Your reply should be only the number of lines in the records that contain the word "click".

### RECORDS PROVIDED
[Start of Attachment]

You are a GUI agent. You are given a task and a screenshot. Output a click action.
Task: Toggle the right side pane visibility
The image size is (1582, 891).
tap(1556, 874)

[End of Attachment]
[Start of Attachment]

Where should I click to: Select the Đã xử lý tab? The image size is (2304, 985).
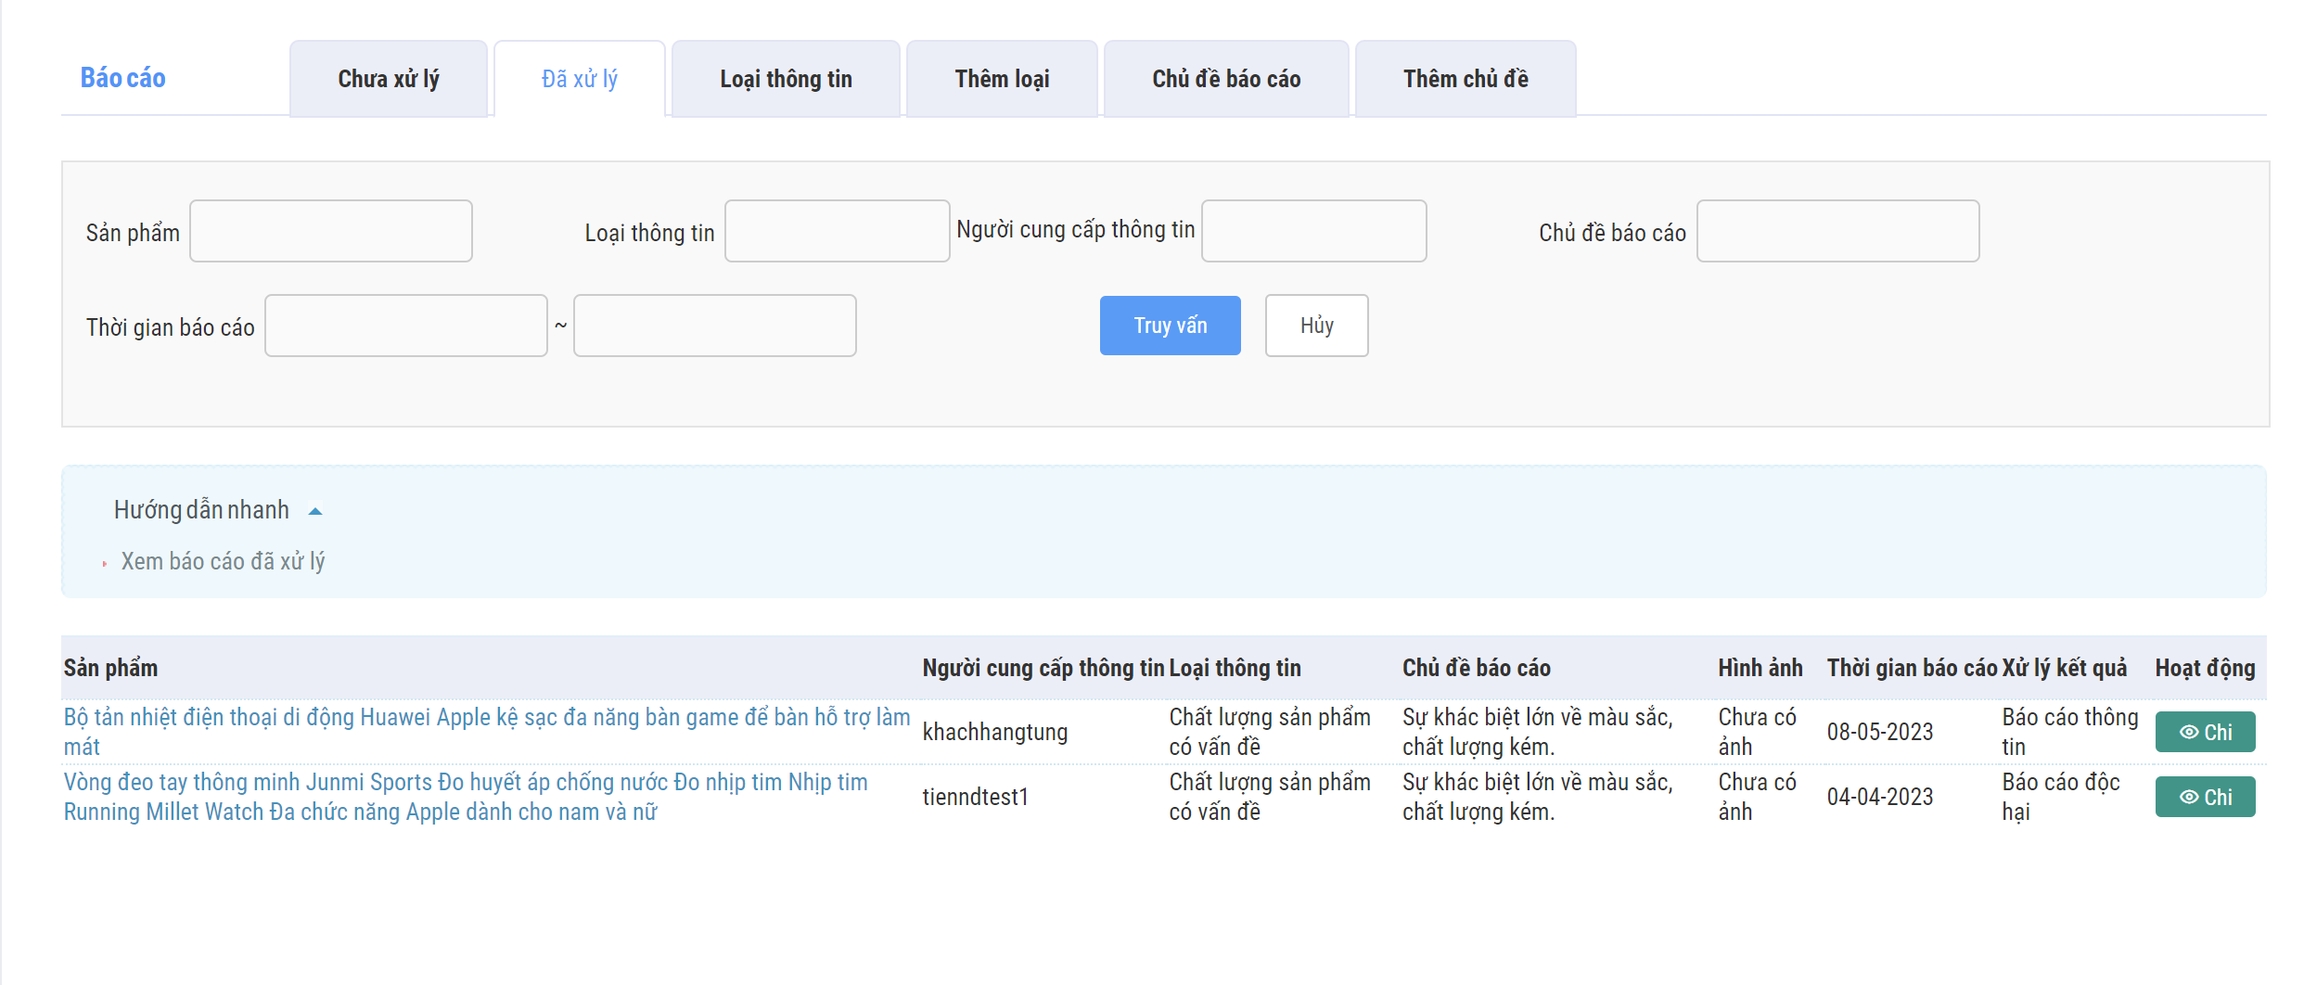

[End of Attachment]

### RESPONSE
2